* _TO DO_:
Copy each entry as written.

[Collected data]
□ □ □ □ □
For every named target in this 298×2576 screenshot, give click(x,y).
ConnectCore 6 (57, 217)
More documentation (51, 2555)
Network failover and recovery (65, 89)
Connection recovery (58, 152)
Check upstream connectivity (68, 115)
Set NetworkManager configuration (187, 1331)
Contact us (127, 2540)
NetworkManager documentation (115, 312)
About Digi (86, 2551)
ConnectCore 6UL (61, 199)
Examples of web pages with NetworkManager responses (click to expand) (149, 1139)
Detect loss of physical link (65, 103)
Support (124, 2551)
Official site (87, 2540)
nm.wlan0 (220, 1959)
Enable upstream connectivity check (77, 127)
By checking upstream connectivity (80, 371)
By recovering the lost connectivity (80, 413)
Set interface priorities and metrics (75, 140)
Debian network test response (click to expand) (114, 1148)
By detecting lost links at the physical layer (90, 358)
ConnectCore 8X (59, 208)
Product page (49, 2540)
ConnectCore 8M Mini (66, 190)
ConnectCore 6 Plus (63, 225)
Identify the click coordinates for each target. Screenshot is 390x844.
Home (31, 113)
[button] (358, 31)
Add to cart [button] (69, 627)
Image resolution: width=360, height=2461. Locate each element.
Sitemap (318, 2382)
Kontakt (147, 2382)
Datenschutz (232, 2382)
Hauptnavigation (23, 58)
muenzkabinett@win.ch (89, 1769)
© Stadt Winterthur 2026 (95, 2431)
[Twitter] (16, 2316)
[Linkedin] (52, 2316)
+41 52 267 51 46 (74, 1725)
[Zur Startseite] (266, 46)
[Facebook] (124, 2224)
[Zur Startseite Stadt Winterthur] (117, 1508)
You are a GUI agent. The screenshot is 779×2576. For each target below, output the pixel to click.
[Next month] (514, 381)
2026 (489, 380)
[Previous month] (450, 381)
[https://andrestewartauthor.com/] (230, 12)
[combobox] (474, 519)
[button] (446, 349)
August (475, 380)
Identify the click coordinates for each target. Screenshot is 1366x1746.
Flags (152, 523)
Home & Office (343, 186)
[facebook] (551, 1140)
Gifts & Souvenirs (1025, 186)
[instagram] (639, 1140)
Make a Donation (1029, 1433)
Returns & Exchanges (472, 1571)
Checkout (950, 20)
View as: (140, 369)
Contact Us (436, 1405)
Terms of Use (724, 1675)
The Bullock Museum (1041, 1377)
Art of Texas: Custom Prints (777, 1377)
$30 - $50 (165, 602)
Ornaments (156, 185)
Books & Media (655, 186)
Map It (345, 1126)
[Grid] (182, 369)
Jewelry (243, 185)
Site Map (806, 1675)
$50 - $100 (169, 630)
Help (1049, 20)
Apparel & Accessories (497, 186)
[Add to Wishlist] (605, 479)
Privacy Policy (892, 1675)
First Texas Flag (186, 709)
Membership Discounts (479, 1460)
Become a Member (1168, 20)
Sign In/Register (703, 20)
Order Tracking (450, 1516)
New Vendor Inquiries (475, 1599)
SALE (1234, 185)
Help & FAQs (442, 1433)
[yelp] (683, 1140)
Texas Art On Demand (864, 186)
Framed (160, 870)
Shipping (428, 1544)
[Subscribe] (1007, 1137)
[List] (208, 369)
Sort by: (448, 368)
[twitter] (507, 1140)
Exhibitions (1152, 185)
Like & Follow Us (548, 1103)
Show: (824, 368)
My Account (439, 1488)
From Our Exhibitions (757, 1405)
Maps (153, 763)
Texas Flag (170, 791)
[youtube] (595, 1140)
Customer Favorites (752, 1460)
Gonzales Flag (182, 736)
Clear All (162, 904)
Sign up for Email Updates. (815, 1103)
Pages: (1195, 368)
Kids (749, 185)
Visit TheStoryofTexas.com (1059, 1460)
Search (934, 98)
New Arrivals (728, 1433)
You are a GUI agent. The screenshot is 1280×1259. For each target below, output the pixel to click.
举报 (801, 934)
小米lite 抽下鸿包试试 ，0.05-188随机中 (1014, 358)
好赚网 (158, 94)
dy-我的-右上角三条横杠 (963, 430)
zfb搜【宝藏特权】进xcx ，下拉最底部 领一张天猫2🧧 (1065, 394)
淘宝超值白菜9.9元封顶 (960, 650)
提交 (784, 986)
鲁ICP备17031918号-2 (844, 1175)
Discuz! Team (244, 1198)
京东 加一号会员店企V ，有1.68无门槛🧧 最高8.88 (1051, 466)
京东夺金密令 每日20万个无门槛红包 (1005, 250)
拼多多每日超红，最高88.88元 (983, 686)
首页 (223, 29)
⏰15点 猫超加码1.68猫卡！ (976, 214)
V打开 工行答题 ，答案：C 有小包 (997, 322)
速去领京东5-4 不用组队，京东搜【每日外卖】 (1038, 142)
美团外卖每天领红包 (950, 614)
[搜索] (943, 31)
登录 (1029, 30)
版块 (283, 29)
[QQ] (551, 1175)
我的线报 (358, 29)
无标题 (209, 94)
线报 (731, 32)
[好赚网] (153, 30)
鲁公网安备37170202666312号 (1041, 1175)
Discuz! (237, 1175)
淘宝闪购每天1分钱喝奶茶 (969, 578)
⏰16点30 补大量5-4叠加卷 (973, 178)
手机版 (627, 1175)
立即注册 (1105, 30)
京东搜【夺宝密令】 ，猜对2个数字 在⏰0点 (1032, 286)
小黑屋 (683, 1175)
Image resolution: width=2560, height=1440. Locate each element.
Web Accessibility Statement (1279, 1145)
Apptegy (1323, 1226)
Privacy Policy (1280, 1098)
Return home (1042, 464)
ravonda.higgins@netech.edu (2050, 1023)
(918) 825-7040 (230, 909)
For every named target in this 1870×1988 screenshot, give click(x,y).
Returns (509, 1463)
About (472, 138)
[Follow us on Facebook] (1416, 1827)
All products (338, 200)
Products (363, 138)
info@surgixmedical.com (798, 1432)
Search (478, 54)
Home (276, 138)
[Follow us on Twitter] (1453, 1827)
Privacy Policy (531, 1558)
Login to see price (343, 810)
□ □ □ □ □
* _TASK RESPONSE_:
For every named target in this 298×2576 screenshot, give click(x,y).
ConnectCore 6 (57, 217)
More documentation (51, 2555)
Network failover and recovery (65, 89)
Connection recovery (58, 152)
Check upstream connectivity (68, 115)
Set NetworkManager configuration (187, 1331)
Contact us (127, 2540)
NetworkManager documentation (115, 312)
About Digi (86, 2551)
ConnectCore 6UL (61, 199)
Examples of web pages with NetworkManager responses (click to expand) (149, 1139)
Detect loss of physical link (65, 103)
Support (124, 2551)
Official site (87, 2540)
nm.wlan0 (220, 1959)
Enable upstream connectivity check (77, 127)
By checking upstream connectivity (80, 371)
By recovering the lost connectivity (80, 413)
Set interface priorities and metrics (75, 140)
Debian network test response (click to expand) (114, 1148)
By detecting lost links at the physical layer (90, 358)
ConnectCore 8X (59, 208)
Product page (49, 2540)
ConnectCore 8M Mini (66, 190)
ConnectCore 6 Plus (63, 225)
Identify the click coordinates for each target. Screenshot is 390x844.
Home (31, 113)
[button] (358, 31)
Add to cart [button] (69, 627)
Image resolution: width=360, height=2461. Locate each element.
Sitemap (318, 2382)
Kontakt (147, 2382)
Datenschutz (232, 2382)
Hauptnavigation (23, 58)
muenzkabinett@win.ch (89, 1769)
© Stadt Winterthur 2026 (95, 2431)
[Twitter] (16, 2316)
[Linkedin] (52, 2316)
+41 52 267 51 46 (74, 1725)
[Zur Startseite] (266, 46)
[Facebook] (124, 2224)
[Zur Startseite Stadt Winterthur] (117, 1508)
You are a GUI agent. The screenshot is 779×2576. For each target below, output the pixel to click.
[Next month] (514, 381)
2026 (489, 380)
[Previous month] (450, 381)
[https://andrestewartauthor.com/] (230, 12)
[combobox] (474, 519)
[button] (446, 349)
August (475, 380)
Identify the click coordinates for each target. Screenshot is 1366x1746.
Flags (152, 523)
Home & Office (343, 186)
[facebook] (551, 1140)
Gifts & Souvenirs (1025, 186)
[instagram] (639, 1140)
Make a Donation (1029, 1433)
Returns & Exchanges (472, 1571)
Checkout (950, 20)
View as: (140, 369)
Contact Us (436, 1405)
Terms of Use (724, 1675)
The Bullock Museum (1041, 1377)
Art of Texas: Custom Prints (777, 1377)
$30 - $50 (165, 602)
Ornaments (156, 185)
Books & Media (655, 186)
Map It (345, 1126)
[Grid] (182, 369)
Jewelry (243, 185)
Site Map (806, 1675)
$50 - $100 (169, 630)
Help (1049, 20)
Apparel & Accessories (497, 186)
[Add to Wishlist] (605, 479)
Privacy Policy (892, 1675)
First Texas Flag (186, 709)
Membership Discounts (479, 1460)
Become a Member (1168, 20)
Sign In/Register (703, 20)
Order Tracking (450, 1516)
New Vendor Inquiries (475, 1599)
SALE (1234, 185)
Help & FAQs (442, 1433)
[yelp] (683, 1140)
Texas Art On Demand (864, 186)
Framed (160, 870)
Shipping (428, 1544)
[Subscribe] (1007, 1137)
[List] (208, 369)
Sort by: (448, 368)
[twitter] (507, 1140)
Exhibitions (1152, 185)
Like & Follow Us (548, 1103)
Show: (824, 368)
My Account (439, 1488)
From Our Exhibitions (757, 1405)
Maps (153, 763)
Texas Flag (170, 791)
[youtube] (595, 1140)
Customer Favorites (752, 1460)
Gonzales Flag (182, 736)
Clear All (162, 904)
Sign up for Email Updates. (815, 1103)
Pages: (1195, 368)
Kids (749, 185)
Visit TheStoryofTexas.com (1059, 1460)
Search (934, 98)
New Arrivals (728, 1433)
You are a GUI agent. The screenshot is 1280×1259. For each target below, output the pixel to click.
举报 (801, 934)
小米lite 抽下鸿包试试 ，0.05-188随机中 (1014, 358)
好赚网 (158, 94)
dy-我的-右上角三条横杠 (963, 430)
zfb搜【宝藏特权】进xcx ，下拉最底部 领一张天猫2🧧 (1065, 394)
淘宝超值白菜9.9元封顶 (960, 650)
提交 (784, 986)
鲁ICP备17031918号-2 (844, 1175)
Discuz! Team (244, 1198)
京东 加一号会员店企V ，有1.68无门槛🧧 最高8.88 (1051, 466)
京东夺金密令 每日20万个无门槛红包 (1005, 250)
拼多多每日超红，最高88.88元 (983, 686)
首页 (223, 29)
⏰15点 猫超加码1.68猫卡！ (976, 214)
V打开 工行答题 ，答案：C 有小包 (997, 322)
速去领京东5-4 不用组队，京东搜【每日外卖】 (1038, 142)
美团外卖每天领红包 (950, 614)
[搜索] (943, 31)
登录 (1029, 30)
版块 (283, 29)
[QQ] (551, 1175)
我的线报 (358, 29)
无标题 (209, 94)
线报 (731, 32)
[好赚网] (153, 30)
鲁公网安备37170202666312号 (1041, 1175)
Discuz! (237, 1175)
淘宝闪购每天1分钱喝奶茶 (969, 578)
⏰16点30 补大量5-4叠加卷 (973, 178)
手机版 (627, 1175)
立即注册 (1105, 30)
京东搜【夺宝密令】 ，猜对2个数字 在⏰0点 (1032, 286)
小黑屋 (683, 1175)
Image resolution: width=2560, height=1440. Locate each element.
Web Accessibility Statement (1279, 1145)
Apptegy (1323, 1226)
Privacy Policy (1280, 1098)
Return home (1042, 464)
ravonda.higgins@netech.edu (2050, 1023)
(918) 825-7040 (230, 909)
For every named target in this 1870×1988 screenshot, give click(x,y).
Returns (509, 1463)
About (472, 138)
[Follow us on Facebook] (1416, 1827)
All products (338, 200)
Products (363, 138)
info@surgixmedical.com (798, 1432)
Search (478, 54)
Home (276, 138)
[Follow us on Twitter] (1453, 1827)
Privacy Policy (531, 1558)
Login to see price (343, 810)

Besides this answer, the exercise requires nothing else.